Withdrawal of Nominee for Election as Director
On May 17, 2017, James Nelson notified
the Board that he will not stand for re-election to the Board at the Annual Meeting. Therefore, the Board’s nomination of
Mr. Nelson is withdrawn, and no other nominee for election at the Annual Meeting will be named in place of Mr. Nelson. The Board
has yet to decide whether a new director will be appointed to fill the resulting vacancy or whether to reduce the size of the Board.
The Company’s slate of nominees for director otherwise remains unchanged, and previously voted proxies remain valid (other
than with respect to Mr. Nelson). Stockholders eligible to vote at the meeting may continue to use their proxy cards or voting
instruction forms to vote their shares as to the Board’s remaining nominees and the other matters being voted on at the Annual
Meeting.
Mr. Nelson’s decision to not stand
for re-election as a director was not due to any disagreements with the Company on any matter relating to the Company’s operations,
policies or practices.
Voting Matters
If you have already returned your
proxy card or provided voting instructions, you do not need to take any action unless you wish to change your vote.
Proxies
already returned by stockholders will remain valid and will be voted at the Annual Meeting unless revoked. Proxies received in
respect of the re-election of Mr. Nelson will not be voted with respect to his election, but will otherwise continue to be voted
as directed and described in the Proxy Statement with respect to all other matters properly brought before the Annual Meeting.

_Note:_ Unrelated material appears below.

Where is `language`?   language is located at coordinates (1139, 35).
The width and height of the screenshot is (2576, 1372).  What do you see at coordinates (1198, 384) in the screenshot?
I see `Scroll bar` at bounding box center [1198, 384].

If you have not yet returned your proxy card or provided your voting instructions, please complete the proxy card or submit instructions
disregarding Mr. Nelson’s name as a nominee for election as a director.
Information regarding how to vote your
shares, or revoke your proxy or voting instructions, is available in the Proxy Statement. Stockholders may view this supplement
to Proxy Statement, the Proxy Statement, and the Company’s 2016 Annual Report to Stockholders by visiting www.proxyvote.com/NYRT.